*** Source data Section Begins ***

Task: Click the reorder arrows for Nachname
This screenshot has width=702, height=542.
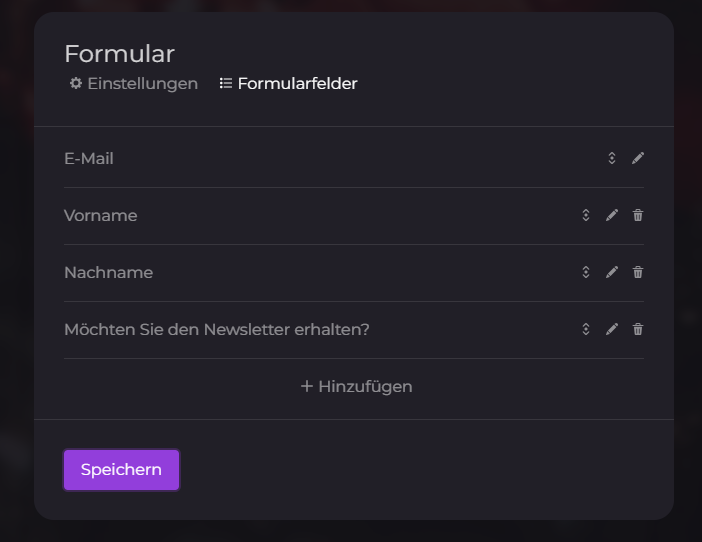Action: pos(586,272)
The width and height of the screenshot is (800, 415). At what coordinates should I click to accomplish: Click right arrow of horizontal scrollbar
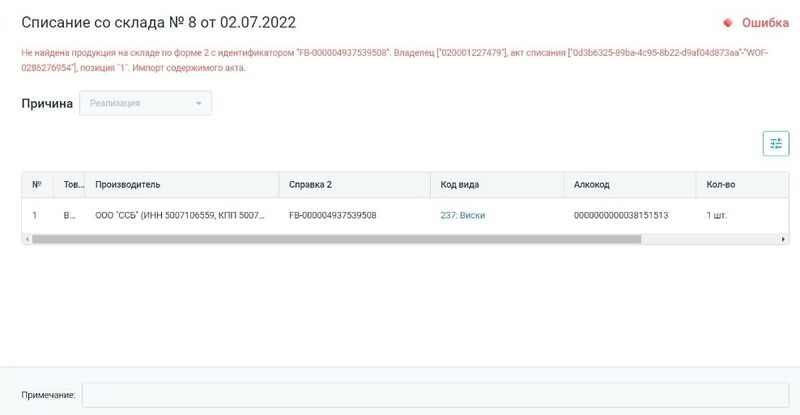(x=783, y=239)
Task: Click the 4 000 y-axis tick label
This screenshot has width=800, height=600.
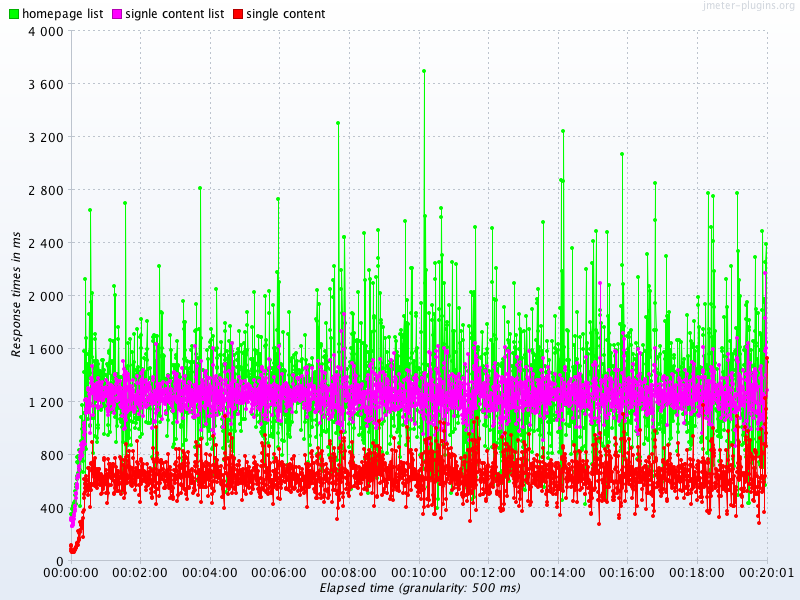Action: (46, 32)
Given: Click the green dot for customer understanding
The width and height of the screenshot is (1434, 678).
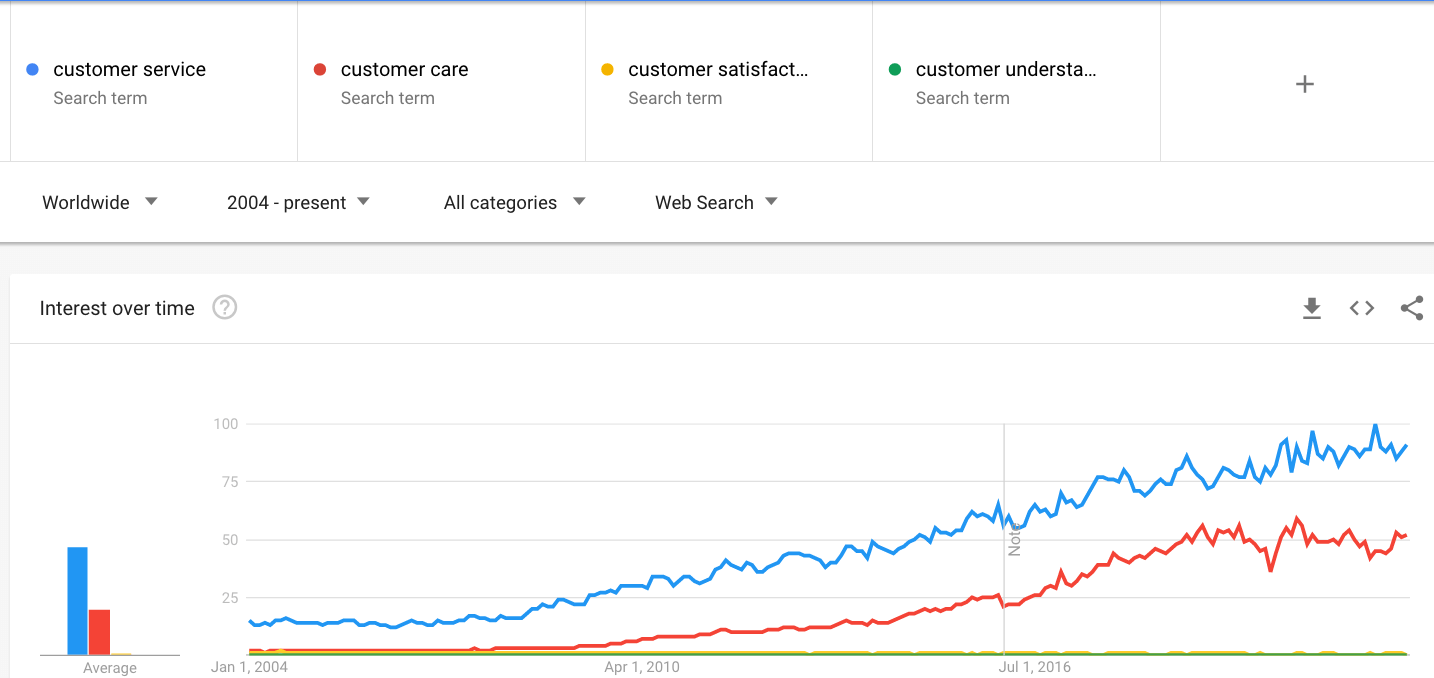Looking at the screenshot, I should [895, 70].
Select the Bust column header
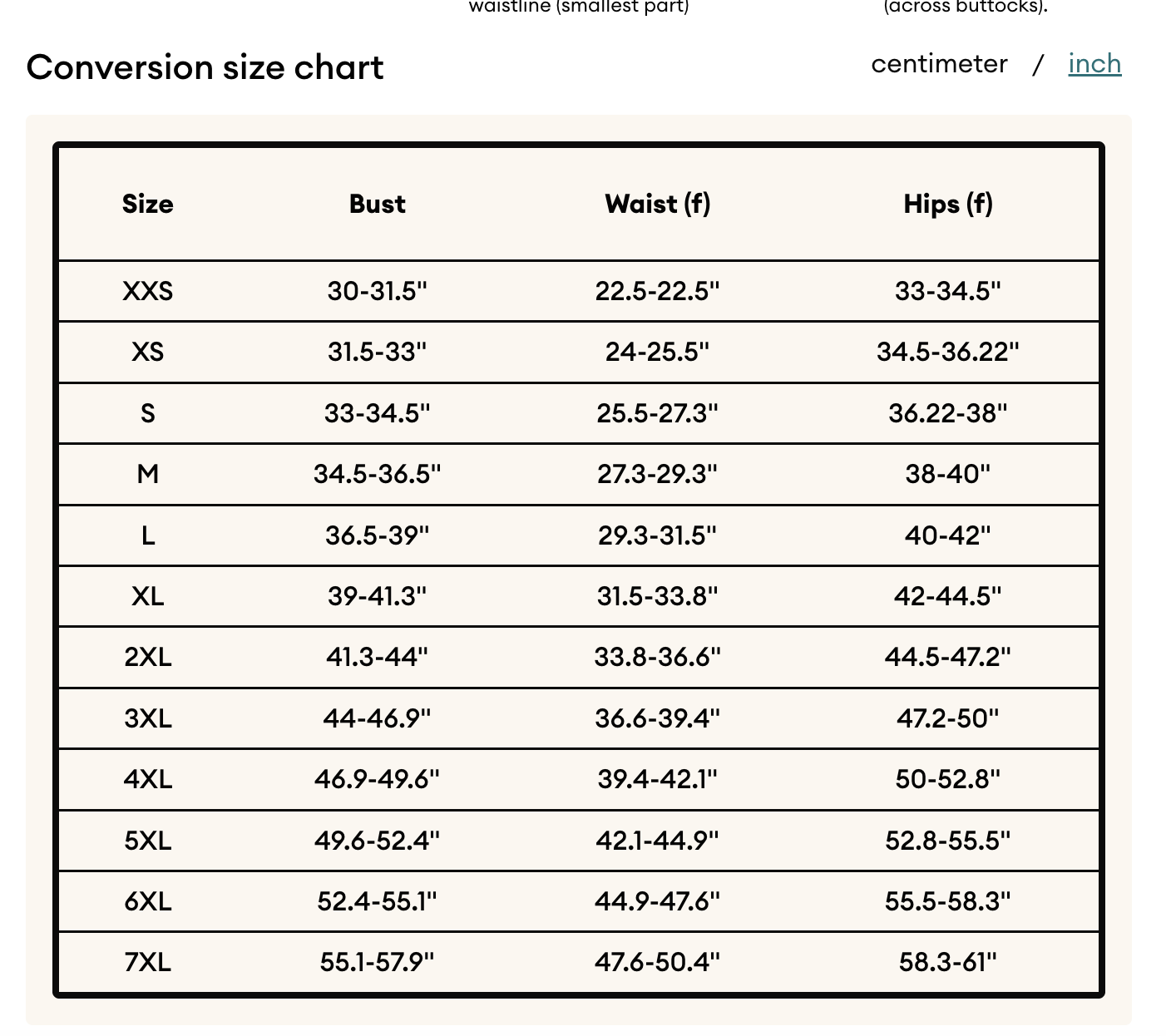This screenshot has height=1036, width=1166. coord(378,204)
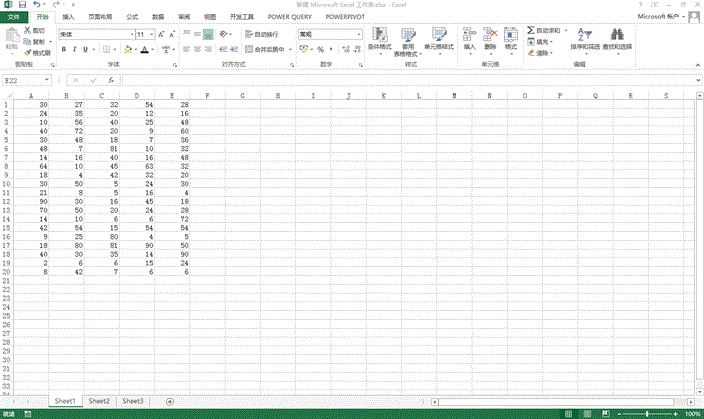Switch to the Sheet2 worksheet tab
Viewport: 704px width, 419px height.
coord(99,401)
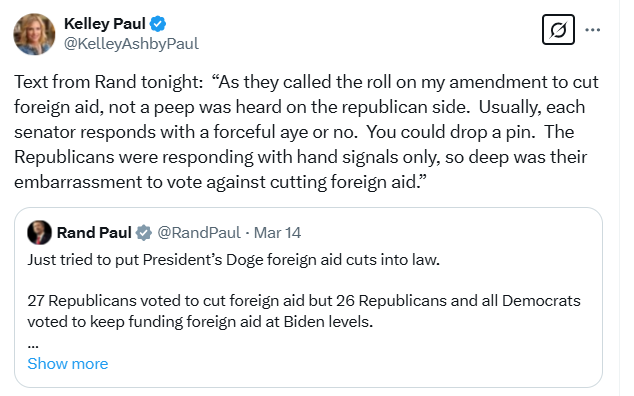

*** Source data Section Ends ***

In the material, find each line with the word "Task" and list it.

- Response
Task: Click the reorder arrows for Nachname
Task: Click the 4 000 y-axis tick label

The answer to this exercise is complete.